- Directions: Lay out the data from the line with "Image resolution: width=1366" up to and including the line with "Looking at the" as a numbered list, omitting blank lines. Leave the pictures out of your answer.

── Materials provided

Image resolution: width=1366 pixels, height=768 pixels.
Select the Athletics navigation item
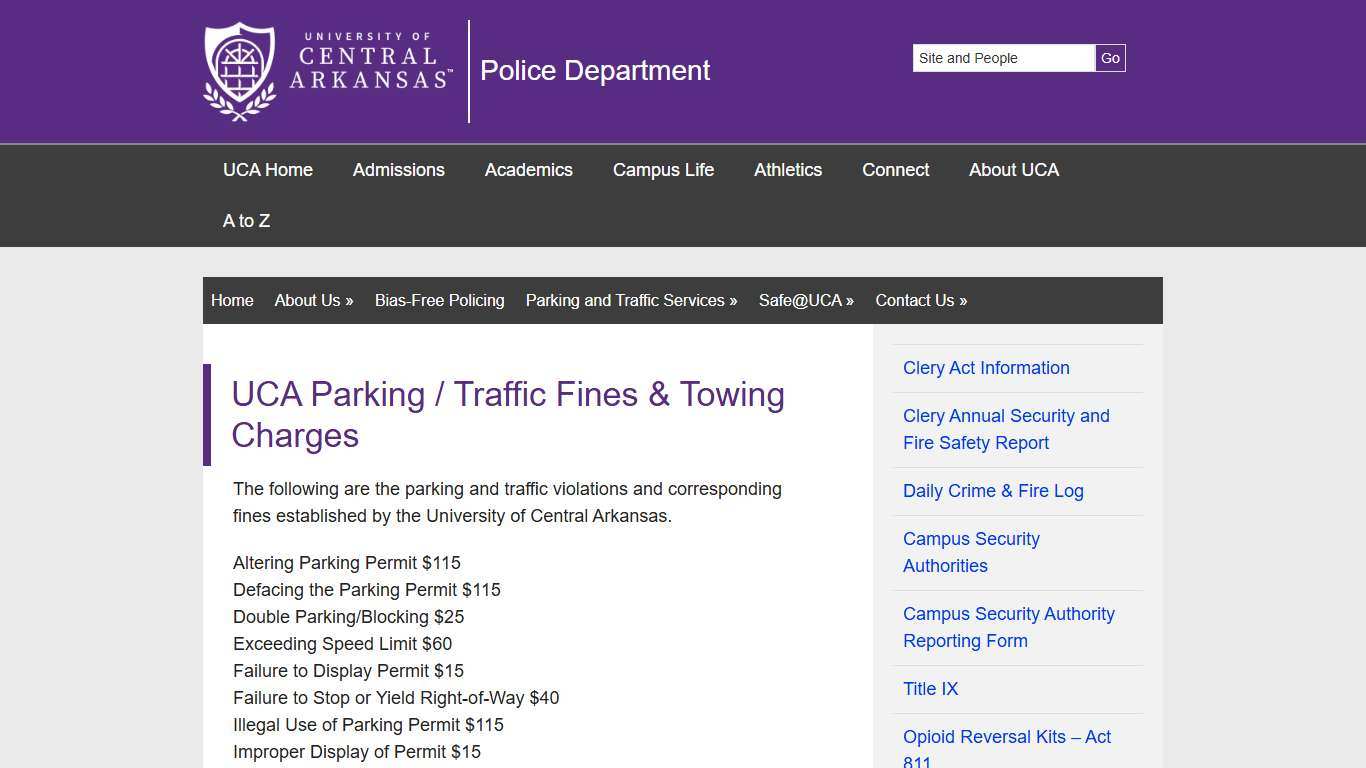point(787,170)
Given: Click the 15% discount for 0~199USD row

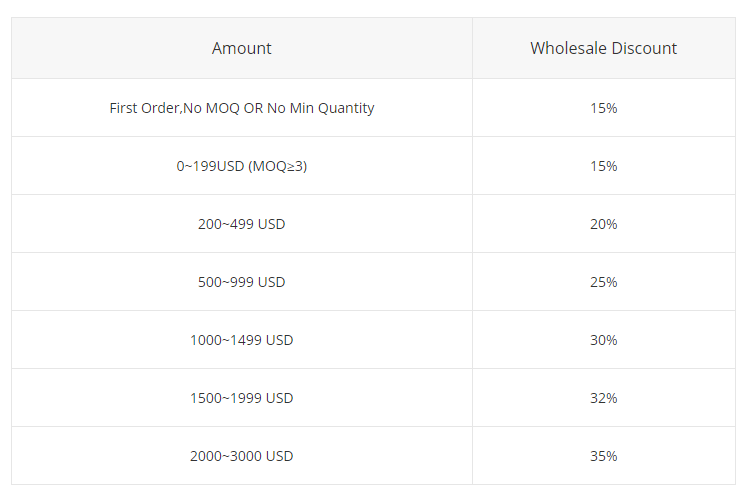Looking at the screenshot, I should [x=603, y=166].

────
── Materials provided

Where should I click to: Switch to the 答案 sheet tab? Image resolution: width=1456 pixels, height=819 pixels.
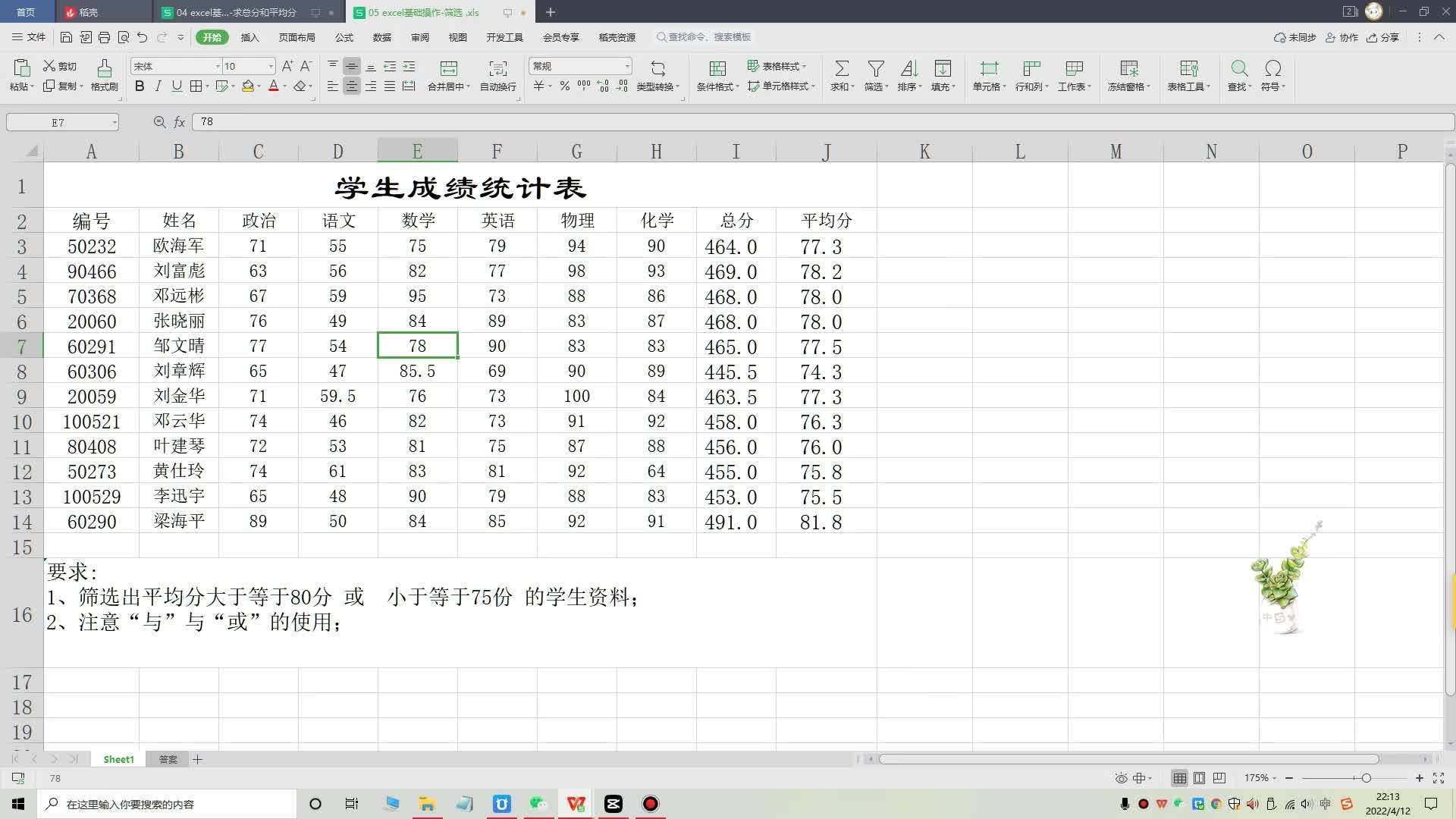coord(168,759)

────

- Answer for this exercise:
1. Image resolution: width=1366 pixels, height=768 pixels.
2. Select the Athletics navigation item
3. point(787,170)
4. Given: Click the 15% discount for 0~199USD row
5. Looking at the screenshot, I should [x=603, y=166].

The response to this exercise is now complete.